A general hatred for myself turned into an obsession over my body, all the ways it was different than everyone else, and that obsession became a monster that created a decay in my physical and mental health.
This story probably does not sound unfamiliar, and if it doesn’t sound like your story, it may sound like a story you could hear from your sister or best friend or mom. This unfortunately common story is a product of our society, consumerism capitalizing on women who want to look like the photoshopped models in the magazines. Our expectations were unrealistic (an entire separate conversation) and our appetites were bigger than what we were allowed to show.
Out of highschool and into college, I still hyperfocused on my body, still larger than most of the people around me, but nowhere near the “morbidly obese” I truly believed I was. I continued to overanalyze the marks and changes of my skin and the way my arms would jiggle just a little bit. I blamed my body for every problem I had, and never gave myself a day off from the negative self-talk.
A friend I had in college had convinced me to start promoting weight loss products with her. We were all over our social medias together, hosting bootcamps, leading weight-loss groups, and telling people to “stop making excuses”. Not my proudest moments.
We had been at it for a couple of years when something changed. She was the first person to make the storm stop. She introduced me to intuitive eating. Listening to our body’s cues and following that instead of a restrictive and predetermined diet in a pamphlet from an MLM. It sounded like a vacation. I googled intuitive eating and I started learning.
Soon after, we both stopped promoting weight loss products and started digging into body positivity. I started challenging my ideas like “once I hit ___lbs of weight loss, then I can do ____.” Instead, I thought: What if I just did that thing now, in the body I currently have? What if I took a break from hating myself? What if I just tried loving myself for a minute today?
More learning came with more homework and more growth. Standing in front of a mirror, naked, saying nice things about myself. That was one of the first things I did. And do you know what? I didn’t mean a thing I said.
I wasn’t grateful for my tummy. I didn’t love the softness of my arms. I had no appreciation for the stories my stretchmarks told. But I stood there, and I said the things, and the timer went off, and I got dressed and moved on. The first step of a beautiful, never-ending journey.
Every time I stood in front of that mirror, it got easier. The narrative started to change. I began to see things with kindness instead of in disgust. I talked to my therapist about it. I wrote in my journal. I talked to my friend. We ordered fried rice with extra yum yum sauce and laughed and cried and were present, not worrying about how many calories we were scooping off of our shared plate.
One day, she texted me a meme. It said something to the affect of “I wish we had appreciated our bodies in high school the way we do now.” I replied with “we should do something to document how we feel about ourselves now, we’re only going to get older ya know”
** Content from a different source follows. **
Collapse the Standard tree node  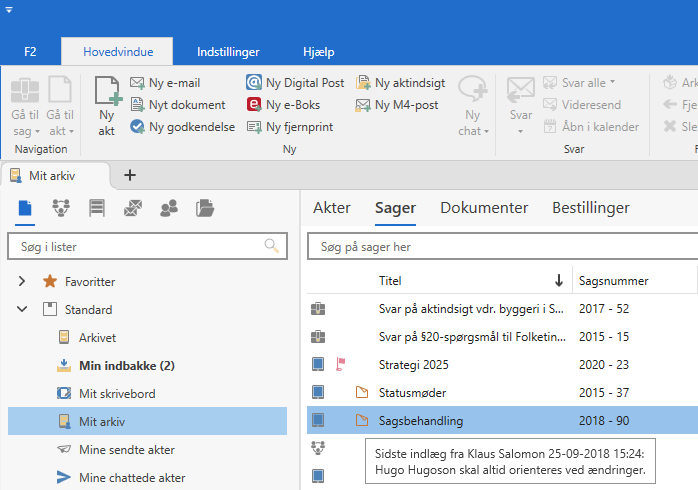pyautogui.click(x=22, y=310)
She had done a boudoir session the year before for her wedding gift to her husband. I had been doing photography on the side for a few years at that point, so we decided to get all dolled up and take cute boudoir photos of each other to document our self-love. To document the power of the journey we had been on. To capture the feeling we had worked so hard to find.
Our plans to take pictures of ourselves turned into a women’s empowerment event, where I *very ambitiously* took boudoir photos of 13 women in 10 minute increments – boudoir micro sessions. My friend helped me pose each woman, because I truly had no idea what I was doing. (I mean, clearly. 10 minutes?! LMAO)
Despite whatever crazy notion had come over me to take that on, that day changed my life. I walked away from that event with a feeling I had never felt before. My soul was on fire. I had found my purpose. I figured it out. I needed, with every ounce of my being, to become a boudoir photographer.
The embodiment of the previous years of work undoing all of the hatred toward myself – culminated in the confidence I was able to pass on to the women in front of my camera.
That feeling has never gone away. Three years later, I’m empowering women full time. I have created a safe, inclusive space for all women. I don’t let anyone feel excluded and everyone walks out with their chin held high. I have the best job in the world and I am so thankful, every day, to be able to share in the journey of self-love, acceptance, and empowerment for the women who come to my studio.